Begin
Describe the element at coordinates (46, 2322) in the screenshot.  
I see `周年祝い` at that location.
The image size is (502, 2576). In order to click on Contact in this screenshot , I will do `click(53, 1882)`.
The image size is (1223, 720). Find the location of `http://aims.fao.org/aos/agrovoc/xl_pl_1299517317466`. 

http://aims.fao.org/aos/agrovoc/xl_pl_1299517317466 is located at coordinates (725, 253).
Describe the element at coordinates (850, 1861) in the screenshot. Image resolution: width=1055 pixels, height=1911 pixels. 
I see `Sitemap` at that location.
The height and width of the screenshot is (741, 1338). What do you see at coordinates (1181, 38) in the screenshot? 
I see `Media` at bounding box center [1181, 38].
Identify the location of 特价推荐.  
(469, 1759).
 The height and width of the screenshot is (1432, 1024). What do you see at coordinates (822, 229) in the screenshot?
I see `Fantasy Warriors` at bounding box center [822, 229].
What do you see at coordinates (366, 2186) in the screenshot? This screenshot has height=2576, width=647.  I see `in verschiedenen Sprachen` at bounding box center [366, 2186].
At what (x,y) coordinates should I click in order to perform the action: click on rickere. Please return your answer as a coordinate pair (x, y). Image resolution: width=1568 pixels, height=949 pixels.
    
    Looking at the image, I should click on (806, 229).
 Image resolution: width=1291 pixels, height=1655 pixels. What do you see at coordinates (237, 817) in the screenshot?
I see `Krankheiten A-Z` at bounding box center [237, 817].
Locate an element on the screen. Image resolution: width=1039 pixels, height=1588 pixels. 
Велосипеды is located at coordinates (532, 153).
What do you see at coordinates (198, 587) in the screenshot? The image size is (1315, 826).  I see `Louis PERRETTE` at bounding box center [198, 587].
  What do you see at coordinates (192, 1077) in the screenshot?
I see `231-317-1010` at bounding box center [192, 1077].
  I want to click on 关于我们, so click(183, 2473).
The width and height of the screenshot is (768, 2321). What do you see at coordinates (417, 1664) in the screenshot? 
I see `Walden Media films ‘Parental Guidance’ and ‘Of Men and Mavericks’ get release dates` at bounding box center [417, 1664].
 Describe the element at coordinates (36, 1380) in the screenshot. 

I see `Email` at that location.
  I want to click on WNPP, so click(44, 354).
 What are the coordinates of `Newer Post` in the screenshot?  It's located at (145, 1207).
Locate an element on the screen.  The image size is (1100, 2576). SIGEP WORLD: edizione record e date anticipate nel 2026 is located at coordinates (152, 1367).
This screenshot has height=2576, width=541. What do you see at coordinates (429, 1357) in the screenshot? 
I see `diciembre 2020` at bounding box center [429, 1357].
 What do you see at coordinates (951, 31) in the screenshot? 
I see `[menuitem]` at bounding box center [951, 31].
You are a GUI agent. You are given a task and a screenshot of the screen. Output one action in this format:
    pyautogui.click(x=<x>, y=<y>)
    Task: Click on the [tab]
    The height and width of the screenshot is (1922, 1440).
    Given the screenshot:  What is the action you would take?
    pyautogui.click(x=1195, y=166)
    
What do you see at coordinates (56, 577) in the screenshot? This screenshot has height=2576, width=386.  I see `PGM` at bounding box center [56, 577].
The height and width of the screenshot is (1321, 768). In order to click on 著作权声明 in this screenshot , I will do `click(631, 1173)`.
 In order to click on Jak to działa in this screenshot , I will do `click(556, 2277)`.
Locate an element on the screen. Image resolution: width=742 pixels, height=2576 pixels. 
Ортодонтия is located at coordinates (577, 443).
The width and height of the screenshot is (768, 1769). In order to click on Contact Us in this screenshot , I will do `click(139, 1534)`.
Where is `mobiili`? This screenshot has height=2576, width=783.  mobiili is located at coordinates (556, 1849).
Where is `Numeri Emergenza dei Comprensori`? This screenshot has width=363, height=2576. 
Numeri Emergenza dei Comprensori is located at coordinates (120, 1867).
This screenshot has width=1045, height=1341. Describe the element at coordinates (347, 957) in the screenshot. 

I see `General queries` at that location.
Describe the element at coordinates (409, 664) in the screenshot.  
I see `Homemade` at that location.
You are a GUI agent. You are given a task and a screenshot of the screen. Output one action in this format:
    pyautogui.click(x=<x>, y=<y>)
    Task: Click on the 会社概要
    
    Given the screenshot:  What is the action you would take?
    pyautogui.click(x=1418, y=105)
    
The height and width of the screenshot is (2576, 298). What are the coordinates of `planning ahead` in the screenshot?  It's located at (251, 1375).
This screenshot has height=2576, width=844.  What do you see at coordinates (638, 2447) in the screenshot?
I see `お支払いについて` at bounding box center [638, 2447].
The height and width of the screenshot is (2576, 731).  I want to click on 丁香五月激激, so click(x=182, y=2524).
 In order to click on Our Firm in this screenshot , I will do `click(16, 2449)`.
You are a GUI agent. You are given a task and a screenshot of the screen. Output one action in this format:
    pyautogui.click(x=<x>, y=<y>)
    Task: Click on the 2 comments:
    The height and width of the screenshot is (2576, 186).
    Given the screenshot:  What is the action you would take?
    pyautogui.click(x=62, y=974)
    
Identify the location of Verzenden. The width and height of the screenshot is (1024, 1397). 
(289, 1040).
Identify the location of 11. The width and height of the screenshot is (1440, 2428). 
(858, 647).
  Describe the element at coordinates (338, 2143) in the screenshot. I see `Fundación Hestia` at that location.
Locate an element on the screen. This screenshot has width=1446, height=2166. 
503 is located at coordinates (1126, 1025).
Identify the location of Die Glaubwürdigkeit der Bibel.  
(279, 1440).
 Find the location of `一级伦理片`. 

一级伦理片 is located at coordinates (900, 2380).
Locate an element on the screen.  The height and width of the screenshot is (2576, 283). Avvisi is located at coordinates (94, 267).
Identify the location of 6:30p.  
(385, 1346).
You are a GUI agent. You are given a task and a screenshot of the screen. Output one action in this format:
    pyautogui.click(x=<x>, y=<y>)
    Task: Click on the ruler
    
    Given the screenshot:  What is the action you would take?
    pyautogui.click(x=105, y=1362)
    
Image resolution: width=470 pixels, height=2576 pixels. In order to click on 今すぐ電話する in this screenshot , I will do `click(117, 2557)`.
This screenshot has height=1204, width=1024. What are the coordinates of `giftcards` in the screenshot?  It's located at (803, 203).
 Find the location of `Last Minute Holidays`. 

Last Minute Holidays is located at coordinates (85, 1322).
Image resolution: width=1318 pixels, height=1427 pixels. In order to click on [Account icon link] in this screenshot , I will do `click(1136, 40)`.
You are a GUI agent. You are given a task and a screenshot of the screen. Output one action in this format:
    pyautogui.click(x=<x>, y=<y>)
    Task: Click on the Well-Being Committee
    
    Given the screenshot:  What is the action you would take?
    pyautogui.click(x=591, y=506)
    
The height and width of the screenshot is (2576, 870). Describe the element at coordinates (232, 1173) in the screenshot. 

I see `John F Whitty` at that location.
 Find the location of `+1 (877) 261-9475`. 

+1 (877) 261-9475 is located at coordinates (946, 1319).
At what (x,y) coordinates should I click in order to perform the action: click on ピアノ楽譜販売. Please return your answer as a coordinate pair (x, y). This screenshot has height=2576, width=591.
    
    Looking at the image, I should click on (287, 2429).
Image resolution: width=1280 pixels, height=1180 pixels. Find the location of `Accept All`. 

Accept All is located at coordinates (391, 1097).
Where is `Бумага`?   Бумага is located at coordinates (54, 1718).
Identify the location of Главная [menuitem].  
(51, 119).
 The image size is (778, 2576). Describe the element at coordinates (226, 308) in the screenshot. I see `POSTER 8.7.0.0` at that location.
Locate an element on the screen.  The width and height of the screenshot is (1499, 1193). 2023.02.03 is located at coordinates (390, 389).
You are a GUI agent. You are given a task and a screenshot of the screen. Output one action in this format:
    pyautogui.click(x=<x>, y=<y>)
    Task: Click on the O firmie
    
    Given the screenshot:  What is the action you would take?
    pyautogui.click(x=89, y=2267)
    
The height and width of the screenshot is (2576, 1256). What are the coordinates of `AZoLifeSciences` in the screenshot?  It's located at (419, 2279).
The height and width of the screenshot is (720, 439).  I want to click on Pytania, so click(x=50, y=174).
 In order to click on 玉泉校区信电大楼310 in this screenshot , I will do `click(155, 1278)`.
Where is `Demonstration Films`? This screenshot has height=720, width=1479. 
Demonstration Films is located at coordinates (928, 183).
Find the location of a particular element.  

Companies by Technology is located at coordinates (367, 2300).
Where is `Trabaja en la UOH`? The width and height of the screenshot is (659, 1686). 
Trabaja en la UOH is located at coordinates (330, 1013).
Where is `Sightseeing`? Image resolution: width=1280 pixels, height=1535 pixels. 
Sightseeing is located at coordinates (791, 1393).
End
• OBJECTIVE:
Reproduce the records verbatim, beginning with the first line of the records and ending with the line containing "What do you see at coordinates (366, 2186)".

• WRITTEN RESPONSE:
Describe the element at coordinates (46, 2322) in the screenshot.  
I see `周年祝い` at that location.
The image size is (502, 2576). In order to click on Contact in this screenshot , I will do `click(53, 1882)`.
The image size is (1223, 720). Find the location of `http://aims.fao.org/aos/agrovoc/xl_pl_1299517317466`. 

http://aims.fao.org/aos/agrovoc/xl_pl_1299517317466 is located at coordinates (725, 253).
Describe the element at coordinates (850, 1861) in the screenshot. Image resolution: width=1055 pixels, height=1911 pixels. 
I see `Sitemap` at that location.
The height and width of the screenshot is (741, 1338). What do you see at coordinates (1181, 38) in the screenshot? 
I see `Media` at bounding box center [1181, 38].
Identify the location of 特价推荐.  
(469, 1759).
 The height and width of the screenshot is (1432, 1024). What do you see at coordinates (822, 229) in the screenshot?
I see `Fantasy Warriors` at bounding box center [822, 229].
What do you see at coordinates (366, 2186) in the screenshot? This screenshot has height=2576, width=647.  I see `in verschiedenen Sprachen` at bounding box center [366, 2186].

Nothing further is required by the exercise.